How to write a good cron?
A good cron should adhere to unix philosophy of single-responsibility-principle. To elaborate further, your cron should do only one thing and should do it right. Keeping cron code simple and modular will not only help you debug issues easily, but also help you inherent learning from one cron to another.
Here are few learnings that one can use while writing workers.
Q. What cron should do?
- Cron script should be light weight and should work as a helpers for workers.
- Cron should create a job , push them to queue and finish. These job would then be processed by workers.
- Cron should fail fast and finish fast
Q. What cron should not do?
- Cron should never do any processing task.
- Cron should not to do any long running operation failure of which can create inconsistencies
Other important considerations:
Logging
- Logs are your single source of truth. If they’re lost, you are left scratching scratching your head finding answers to simple bugs
- What to log and what not to log, however could be tricky. To keep it simple we advise you never to log any client/customer data. If credentials or secrets are required, that should also not be part of your log output.
- Here are few simple commandments to follow:
- Do no log client/customer data
- Secrets and credentials should not be part of logs
- No secrets should be provided as run arguments instead use wrapper run script, if required
- Make use of environment variables as much as possible.
- Ship logs to graylog
Alerting
- If your cron raise error it should raise alert right away.
- Handle every exeception, categorise them and push them to sentry.
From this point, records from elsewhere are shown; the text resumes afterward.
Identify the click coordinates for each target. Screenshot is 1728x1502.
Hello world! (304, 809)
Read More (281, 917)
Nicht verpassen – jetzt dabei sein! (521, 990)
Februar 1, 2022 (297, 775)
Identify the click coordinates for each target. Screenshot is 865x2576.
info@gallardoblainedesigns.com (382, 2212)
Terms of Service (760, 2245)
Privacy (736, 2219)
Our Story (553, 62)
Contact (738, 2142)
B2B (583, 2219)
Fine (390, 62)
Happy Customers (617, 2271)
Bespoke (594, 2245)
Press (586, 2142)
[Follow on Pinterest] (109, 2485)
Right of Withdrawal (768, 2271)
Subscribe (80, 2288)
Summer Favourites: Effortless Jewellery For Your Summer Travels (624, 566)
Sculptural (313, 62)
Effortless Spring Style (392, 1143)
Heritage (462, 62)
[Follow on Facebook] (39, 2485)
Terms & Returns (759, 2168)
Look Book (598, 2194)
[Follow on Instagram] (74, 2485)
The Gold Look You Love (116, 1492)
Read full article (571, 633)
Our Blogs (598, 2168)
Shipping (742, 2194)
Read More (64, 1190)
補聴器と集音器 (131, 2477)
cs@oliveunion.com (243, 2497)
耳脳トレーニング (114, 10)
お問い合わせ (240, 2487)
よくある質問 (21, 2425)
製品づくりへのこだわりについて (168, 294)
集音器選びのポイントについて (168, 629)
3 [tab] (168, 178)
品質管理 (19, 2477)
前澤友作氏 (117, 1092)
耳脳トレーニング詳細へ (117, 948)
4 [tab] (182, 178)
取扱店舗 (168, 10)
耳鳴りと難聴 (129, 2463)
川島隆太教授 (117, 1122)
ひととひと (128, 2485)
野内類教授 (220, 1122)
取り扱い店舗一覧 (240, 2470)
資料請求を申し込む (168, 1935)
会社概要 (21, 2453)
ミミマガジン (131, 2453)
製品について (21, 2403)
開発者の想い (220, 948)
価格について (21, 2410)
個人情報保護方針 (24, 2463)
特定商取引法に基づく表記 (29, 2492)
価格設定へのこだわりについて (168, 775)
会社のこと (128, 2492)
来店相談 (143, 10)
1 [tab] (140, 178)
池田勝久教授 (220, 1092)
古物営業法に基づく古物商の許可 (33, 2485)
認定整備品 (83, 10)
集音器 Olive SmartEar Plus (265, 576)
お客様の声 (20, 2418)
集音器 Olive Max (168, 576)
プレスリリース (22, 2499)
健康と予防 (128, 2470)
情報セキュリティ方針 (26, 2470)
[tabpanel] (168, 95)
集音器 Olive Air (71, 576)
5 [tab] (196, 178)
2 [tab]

If immediate attention is required then don’t be afraid to raise pagerduty alert
- post errors/warning to sentry
FAQ
Q. How to know if my cron run successfully or not?
A. — Read Logging part—
Q. How to get alert on failed cron run?
A. Cron can be failed due to three reasons:
-
System kill it eg. oom killer Why was cron doing resource intensive operation at first place? Make it light weight
-
Exception raised in code Poor exception handing can abort cron. So, improve code quality and log exception on sentry or graylog. On exception raise pagerduty alerty right away
-
Somebody kill/shift/removed cron from server – Read next faq –
Q. What if somebody removed shift/removed cron from server?
A. Improve team collaboration. Keep everybody in sync. Avoid manual changes on server. Make crons part of code deployment. If automation is not in place, contact DevOps to bring it ASAP
Q. How to check if cron run on particular day or not?
A. Check in graylog. If it’s not there check in sentry. If it is nowhere, god bless you
Q. Shouldn’t devops monitor cron for us?
A. Go bald and die